Leave the pictures out, and repeat exactly each line from the one that holds "You are a computer-use agent." through the final line of the entries below.

▶ Dataset items
* * * * * * *

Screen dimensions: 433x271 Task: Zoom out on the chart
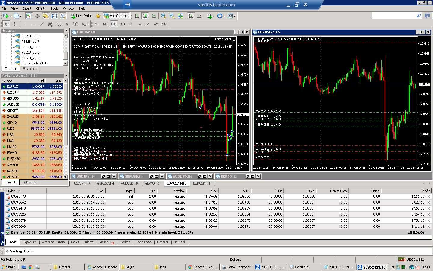172,16
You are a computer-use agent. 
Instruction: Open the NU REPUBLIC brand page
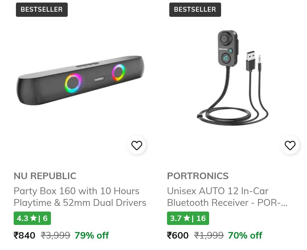click(x=45, y=176)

* * * * * * *

▶ Answer space
You are a computer-use agent. 
Instruction: Open the NU REPUBLIC brand page
click(x=45, y=176)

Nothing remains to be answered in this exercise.